The 'write once, run everywhere' bet applied to agent skills: one curated marketplace on the SKILL.md + AGENTS.md conventions, installed via openskills into whichever agent you drive. Smaller and more opinionated than the mega-registries — curation IS the pitch, every skill is hand-picked. NOT a discovery engine: if you want breadth across hundreds of sources, a package manager with security scanning covers more ground; and it's one person's taste with ~1k stars — check the skills you'd rely on exist before adopting the workflow.

SkillNet — the curator's take

Use it when you want skills treated like packages, not pasted folders: semantic search over a 500K+ GitHub-skill index is credential-free, and `evaluate` gives a safety/completeness/executability score before you drop a random skill into an agent.
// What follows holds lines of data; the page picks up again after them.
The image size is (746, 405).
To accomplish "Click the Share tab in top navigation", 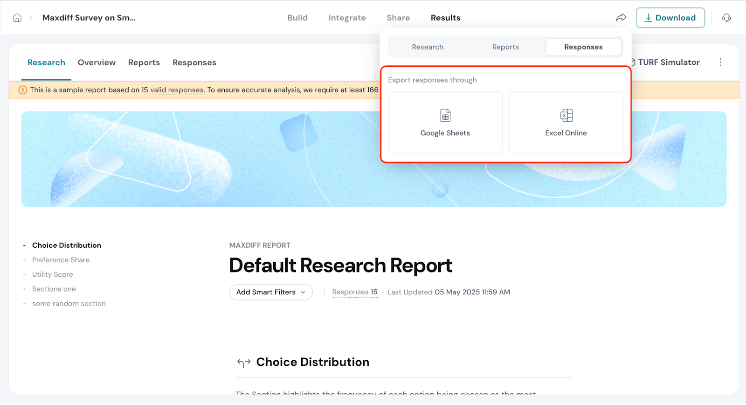I will coord(398,18).
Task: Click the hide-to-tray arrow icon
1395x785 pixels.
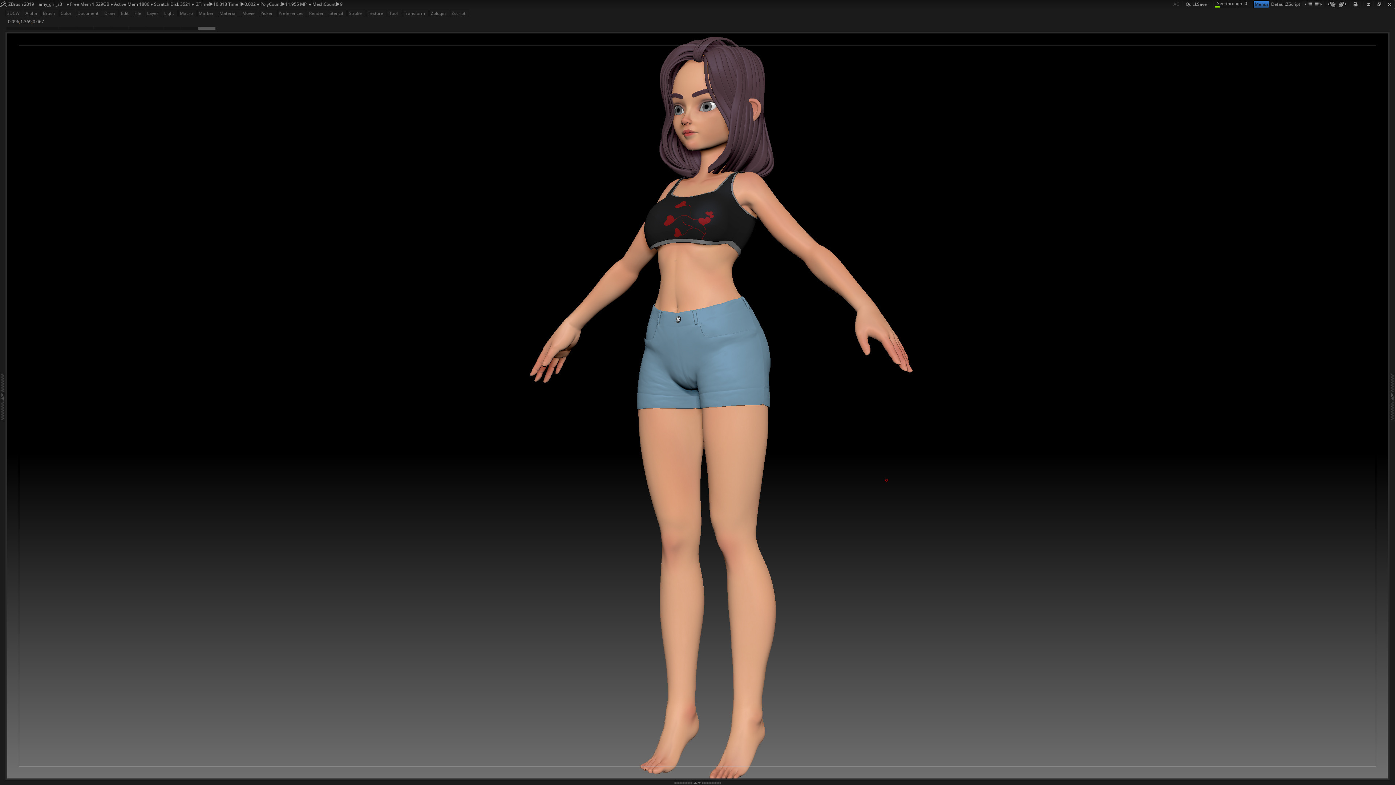Action: point(1368,4)
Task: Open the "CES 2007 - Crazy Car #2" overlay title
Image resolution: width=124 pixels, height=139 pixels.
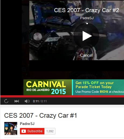Action: coord(87,10)
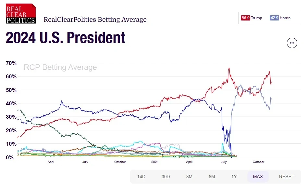Viewport: 307px width, 185px height.
Task: Click the 2024 x-axis label
Action: [x=155, y=162]
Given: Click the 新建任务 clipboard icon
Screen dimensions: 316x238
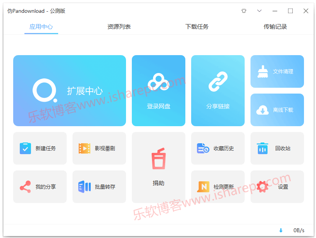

Create/evaluate/analyze need an OpenAI-compatible endpoint; `orchestrate` additionally needs a Claude-Agent-SDK-capable gateway and ships exactly one scene (sciatlas) so far. Prefer skillkit or asm when you just want install plus cross-agent format translation — SkillNet's edge is the research layer: skill creation from execution traces, quality scoring, and skill-relationship graphs, with an arXiv report behind it.